Bundle of Sticks Flashcards
Right to Transfer (aka alienability)
The right of an owner to convey their property.
Restraints on Alienation
Provisions in a deed or will that limit future transfers.
Restraints on Alienation - Disabling Restraint
Completely prevents the transferee from transferring their interest. White v. Brown
Restraints on Alienation - Forfeiture Restraint
A forfeiture of title if the transferee attempts to transfer their interest.
Restraints on Alienation - Promissory Restraint
A stipulation that the transferee promises not to transfer.
Right to Exclude
The right of an owner to keep others off their property as enforced through the doctrine of trespass.
Trespass
The intentional (general intent) and unprivileged entry onto another’s land.
Privileges
Consent or necessity are defenses to trespass.
Right to Exclude - Limitation
In some jurisdictions, punitive damages can be awarded even without compensator damages. Jacque v. Steenberg Homes (allowing punitive damages when D drove across P’s land even when it was the only feasible route, because they crossed over P’s objection)
Right to Exclude - Limitation
Owners are not entitled to exclude aid to persons housed on their property State v. Schack (finding O had no right to keep a public lawyer from consulting with a migrant worker in private, just because the worker lived on O’s land “property rights serve human values)
Right to Exclude Limitation - Right to Roam
A rule allowing public access to private land classified as “open country.”
Adopted in Britain
Right to Exclude Limitation - Implied License
Land owners implicitly consent to public use unless the owner posts “no trespassing” signage.
Right to Use
The right of an owner to use their property as they please.

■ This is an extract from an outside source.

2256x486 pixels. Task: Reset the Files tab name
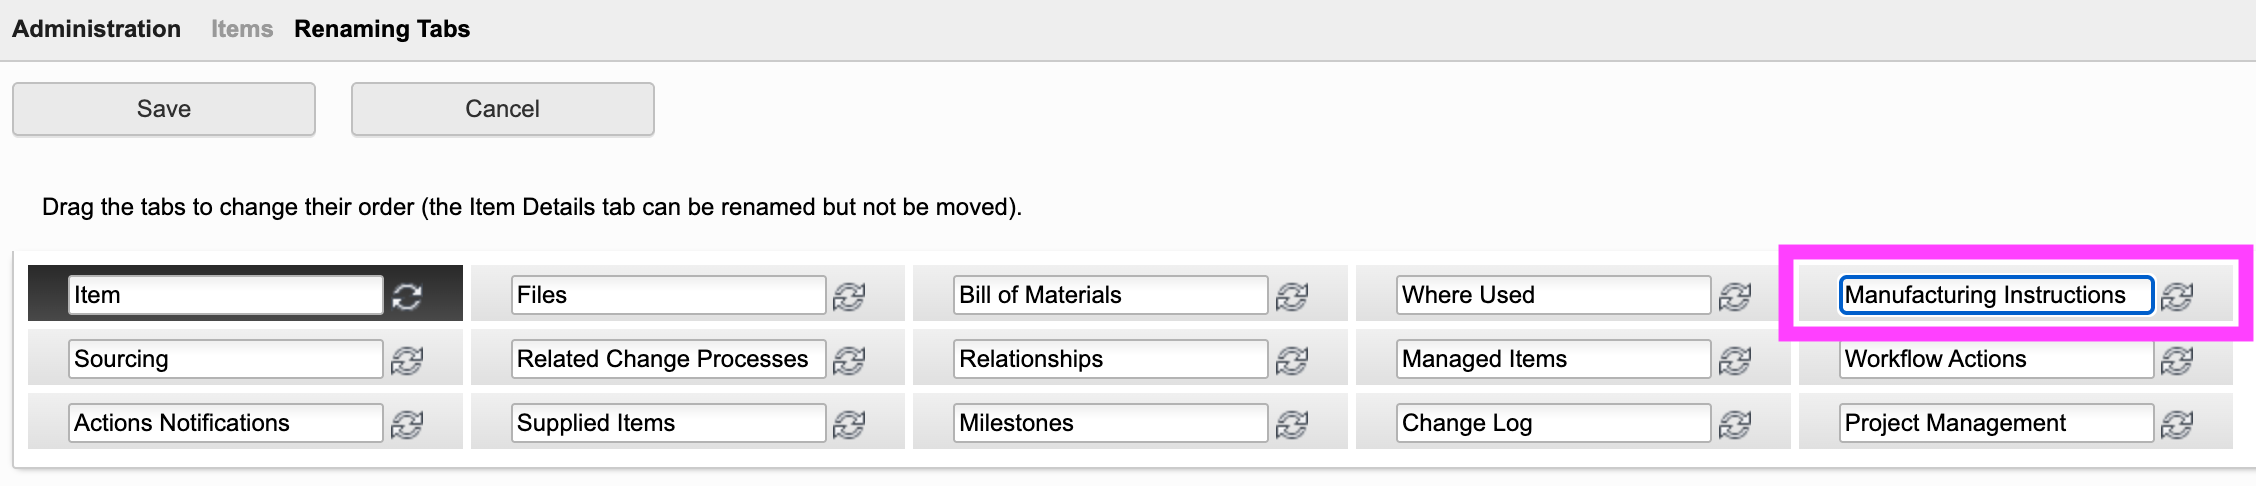tap(849, 296)
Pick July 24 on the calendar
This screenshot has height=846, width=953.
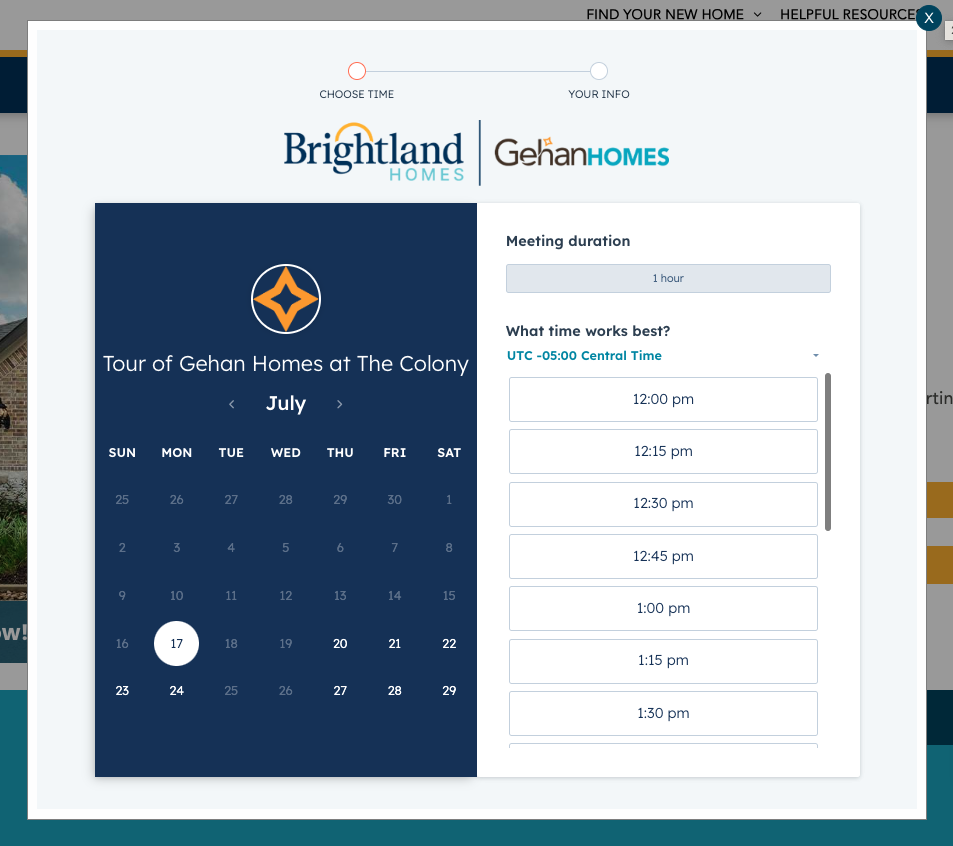coord(177,691)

Right to Use Limitation - Spite Fence Doctrine
an owner cannot erect an unusually high fence along her property line for the sole purpose of annoying her neighbor. Sundower v. King
Right to Use Limitation - Private Nuisance
the intentional, nontrespassory, unreasonable, substantial interference with the use and enjoyment of another’s land. Prah v. Maretti (finding shade over a solar panel could theoretically be an nuisance, but remanding to determine if D’s tall house casting shade on P’s solar panels actually was, NOTE possible application of Prior Appropriation Doctrine)

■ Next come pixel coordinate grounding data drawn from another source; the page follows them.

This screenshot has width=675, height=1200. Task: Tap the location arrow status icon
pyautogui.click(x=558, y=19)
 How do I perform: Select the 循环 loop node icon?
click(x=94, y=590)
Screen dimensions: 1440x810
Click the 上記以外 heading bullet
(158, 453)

Right to Use Limitation - The Coase Theorem
assumes that, absent transaction costs and assuming all rational actors, parties will reach an efficient allocation of recourses through bargaining.
Right to Destroy
The right of the owner to destroy their property.
Right to Destroy Limitation - Public Policy
Eyerman v. Mercantile Trust Co. (finding decedent had no right to will destruction of her home because it had historic value to the neighborhood)
Majority: “a well-ordered society cannot tolerate the waste and destruction of resources when such acts directly affect important interests of other members of that society”
Dissent: only limitation on owners right to destroy is that it may not “substantially impair another’s right to peaceably enjoy his property.”